A preliminar também foi rejeitada por Selma Rosane.

“A preliminar não deve prosperar diante da ausência de comprovação de que os fatos narrados na presente denúncia são os mesmos da ação penal autos nº. 12930-82.2016.811.0042- Cod. 436618 (OPERAÇÃO RÊMORA I). No que diz respeito a tese de inépcia da denúncia por supostos fatos descritos na denúncia de forma genérica, também não merece ser acolhido, uma vez que a exordial acusatória (fls. 04/56) menciona de forma clara e objetiva a exposição precisa dos fatos, todas suas circunstâncias e características, os fatos delituosos atribuídos a todos os acusados.
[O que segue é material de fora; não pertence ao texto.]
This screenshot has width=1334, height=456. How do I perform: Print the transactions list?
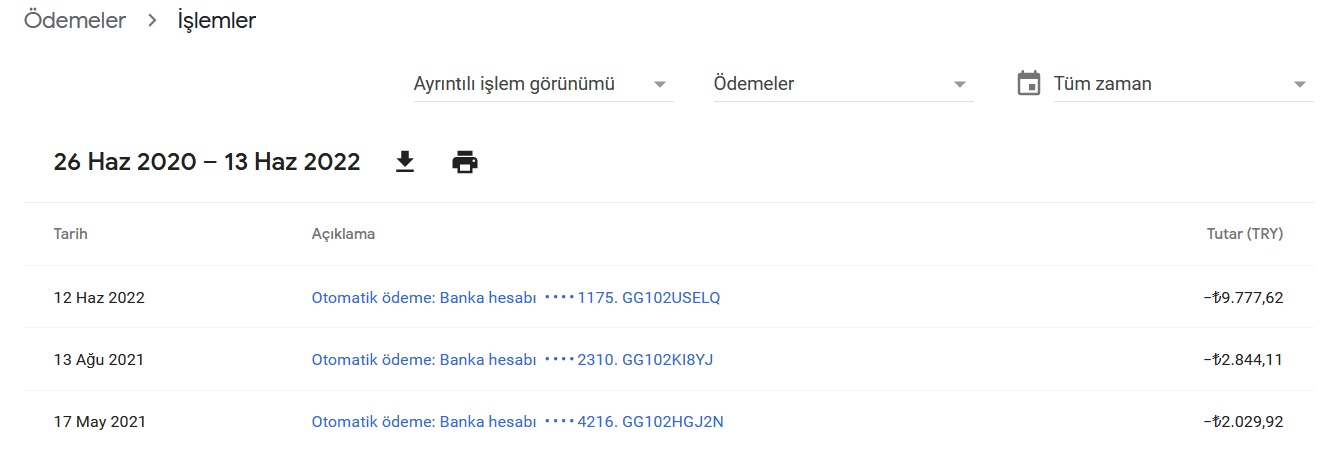pyautogui.click(x=465, y=162)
Conforme termos da denúncia (...) decisão anterior às fls. 5417/5428 e no início da presente decisão é possível observar os fatos que são atribuídos ao acusado Fábio Frigéri, não havendo qualquer prejuízo à defesa em decorrência da alegação de denúncia de fatos genéricos, inclusive podendo ser constatado que ele é apontado como responsável por receber valores indevidos em benefícios das empresas descritas na denúncia”, concluiu.

Trancamento de ação

Na ação, o empresário Alan Malouf afirmou que alguns fatos narrados pelo Ministério Público “são descritos de forma insuficiente” e pediu o trancamento da ação penal pela inépcia da denúncia. O pedido também foi negado por Arruda.
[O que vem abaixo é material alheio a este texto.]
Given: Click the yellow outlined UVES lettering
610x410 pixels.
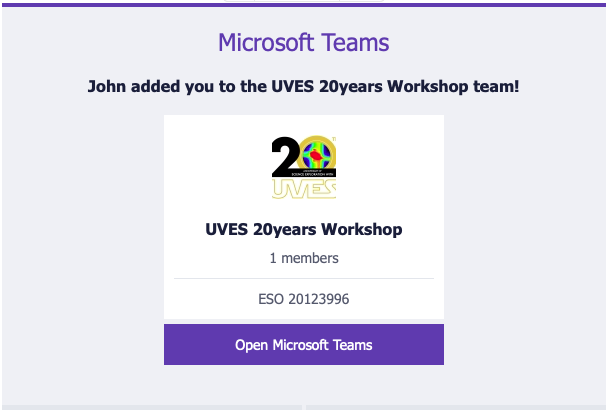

“Ocorre que conforme descrito na denúncia (fls. 04/56) e já demonstrado nesta decisão, o Ministério Público individualizou a conduta de cada acusado, inclusive de Alan Ayoub Malouf, apontado como o responsável pela tratativa junto a Perminio Pinto Filho para inserir Giovani como operador do esquema ilícito que teria sido desenvolvido dentro da Seduc/MT de solicitação e recebimento de vantagens indevidas, em razão dos cargos públicos ocupados por Perminio, Fábio Frigeri e Wander Luiz dos Reis, afirmando que Alan Malouf também seria destinatário de farta fatia da propina eventualmente recebida, o que ficou evidenciado de forma clara e objetiva a exposição precisa dos fatos, todas suas circunstâncias e características, os fatos delituosos atribuídos aos acusados, não devendo ser acolhida a tese de inépcia da denúncia”, citou.

Incompetência da 7ª Vara

Ele ainda quis que fosse declarado a incompetência do juízo por suposto envolvimento do governador Pedro Taques e de um deputado estadual. Entretanto, a magistrada frisou que não há indícios de que o governador ou o deputado participaram do possível esquema.
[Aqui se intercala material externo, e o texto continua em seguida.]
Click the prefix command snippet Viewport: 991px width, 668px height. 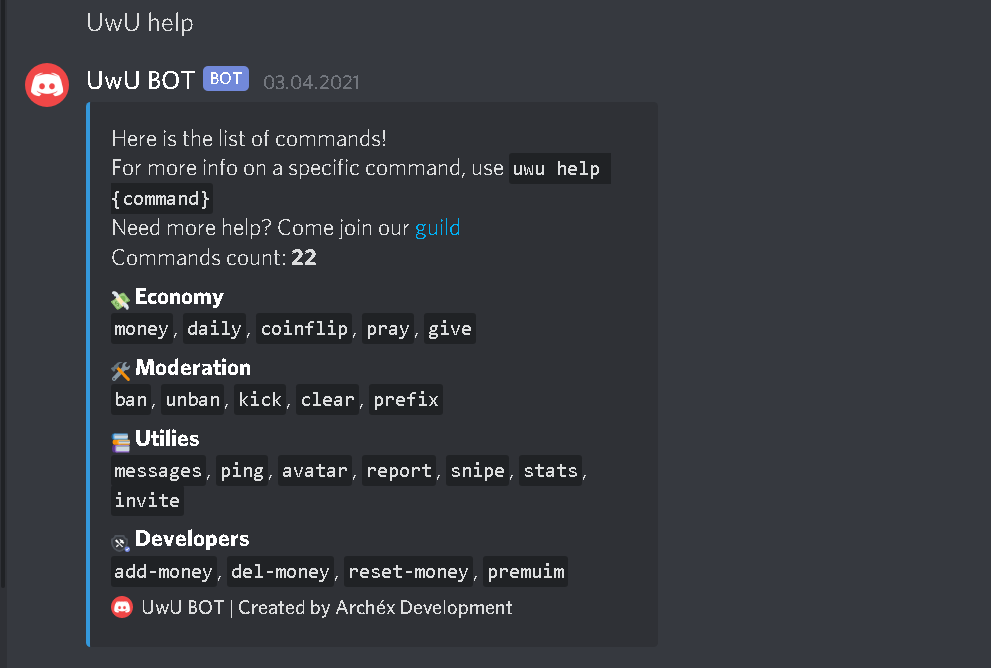click(x=405, y=399)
“Já com relação a alegação de incompetência do juízo, por supostos indícios de envolvimento do Governador do Estado de Mato Grosso e de um Deputado Estadual, que possuem foro por prerrogativa de função, vejo que a tese não merece prosperar, pois, nos autos, ambos, não foram denunciados e não foi objeto de apuração de eventual conduta supostamente praticada por eles, devendo as teses defensivas, por ora, serem rejeitadas”.

“Portanto, a denúncia às fls. 04/56, recebida às fls. 5417/5428, está de acordo com os requisitos do artigo 41 do CPP, pois demonstra a exposição precisa dos fatos, todas suas circunstâncias e características, sendo apontados de forma objetiva e subjetiva os fatos delituosos atribuídos aos acusados”, completou.

Audiência

Ao final da decisão, Selma Rosane agendou oitivas para ouvir as testemunhas arroladas pelo MP e pelas defesas, que acontecerão nos dias 11 e 12 de julho deste ano, às 14h, no Fórum de Cuiabá.

Operação Rêmora

A Operação Rêmora teve início em maio de 2016 com o objetivo de apurar um esquema de combinação de licitações no valor de R$ 56 milhões para reformas e construções de colégios na Secretaria de Educação.

Em seguida, foi descoberto um esquema de cobrança de propina de até 5% sobre os contratos de empresas que prestavam serviços a pasta.

Na primeira fase, foram denunciados 22 empresários e presos três ex-servidores – Moisés Dias da Silva, Wander Luiz dos Reis e Fábio Frigeri –, além do empresário Giovani Guizardi.

Já na segunda fase, denominada de Locus Delicti, houve a prisão do ex-secretário Permínio Pinto, apontado como chefe do esquema.

Na terceira fase da operação, houve a prisão do empresário Alan Malouf, que foi solto nove dias depois, mas desde dezembro do ano passado ele se encontra em prisão domiciliar.